Rosenberg, also program leader in Baylor’s Dan L Duncan Comprehensive Cancer Centre (DLDCCC), said, “We discovered that cipro triggers cellular stress responses that promote mutations. This phenomenon, known as stress-induced mutagenesis, generates mutant bacteria, some of which are resistant to cipro. Cipro-resistant mutants keep on growing, sustaining an infection that can no longer be eliminated with cipro.”
Cipro induces breaks in the DNA molecule, accumulating inside bacteria and consequently triggering a DNA damage response to repair the breaks. The lab’s discoveries of the steps involved in stress-induced mutagenesis revealed that two stress responses are essential - the general stress response and the DNA-damage response.
First author Dr. Yin Zhai, a postdoctoral associate in the Rosenberg lab, said, “We were surprised to find an unexpected molecule involved in modulating DNA repair. Usually, cells regulate their activities by producing specific proteins that mediate the desired function. But in this case, the first step to turn on the DNA repair response was not about activating certain genes that produce certain proteins.”
They said, “We discovered that RNA polymerase also plays a major role in regulating DNA repair. A small molecule called nucleotide ppGpp, which is present in bacteria exposed to a stressful environment, binds to RNA polymerase through two separate sites that are essential for turning on the repair response and the general stress response. Interfering with one of these sites turn off DNA repair specifically at the DNA sequences occupied by RNA polymerase.”

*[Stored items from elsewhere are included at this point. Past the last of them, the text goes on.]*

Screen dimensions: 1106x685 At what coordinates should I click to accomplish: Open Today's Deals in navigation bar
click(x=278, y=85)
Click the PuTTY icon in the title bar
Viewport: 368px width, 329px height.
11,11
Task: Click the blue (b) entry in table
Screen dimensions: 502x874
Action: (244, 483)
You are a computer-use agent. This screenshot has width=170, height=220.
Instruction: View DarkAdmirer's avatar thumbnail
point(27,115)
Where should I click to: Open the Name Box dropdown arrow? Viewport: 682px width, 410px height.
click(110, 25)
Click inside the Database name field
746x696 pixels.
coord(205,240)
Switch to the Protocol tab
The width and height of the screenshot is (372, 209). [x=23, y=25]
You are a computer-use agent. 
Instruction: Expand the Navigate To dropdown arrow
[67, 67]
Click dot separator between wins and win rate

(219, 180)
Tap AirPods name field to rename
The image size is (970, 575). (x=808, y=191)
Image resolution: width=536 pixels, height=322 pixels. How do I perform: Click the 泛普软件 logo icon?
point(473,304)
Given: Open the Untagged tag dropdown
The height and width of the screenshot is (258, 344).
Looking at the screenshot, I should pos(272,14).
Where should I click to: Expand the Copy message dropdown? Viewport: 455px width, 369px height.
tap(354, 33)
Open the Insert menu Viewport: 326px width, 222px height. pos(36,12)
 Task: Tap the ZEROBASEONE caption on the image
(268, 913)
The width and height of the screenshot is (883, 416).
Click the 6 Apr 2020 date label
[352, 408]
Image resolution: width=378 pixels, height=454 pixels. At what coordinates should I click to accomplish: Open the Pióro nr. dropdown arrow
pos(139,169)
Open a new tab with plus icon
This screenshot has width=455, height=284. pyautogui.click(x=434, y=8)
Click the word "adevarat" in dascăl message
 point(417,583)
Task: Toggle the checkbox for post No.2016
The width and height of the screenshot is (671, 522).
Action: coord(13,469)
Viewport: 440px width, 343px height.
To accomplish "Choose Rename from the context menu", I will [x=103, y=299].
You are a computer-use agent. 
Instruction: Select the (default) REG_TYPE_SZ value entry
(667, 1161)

"We are excited about these findings," Rosenberg said. "They open new opportunities to design strategies that would interfere with the development of antibiotic resistance and help turn the tide on this global health threat. Also, cipro breaks bacterial DNA in the same way that the anti-cancer drug etoposide breaks human DNA in tumours. We hope this may additionally lead to new tools to combat cancer chemotherapy resistance.”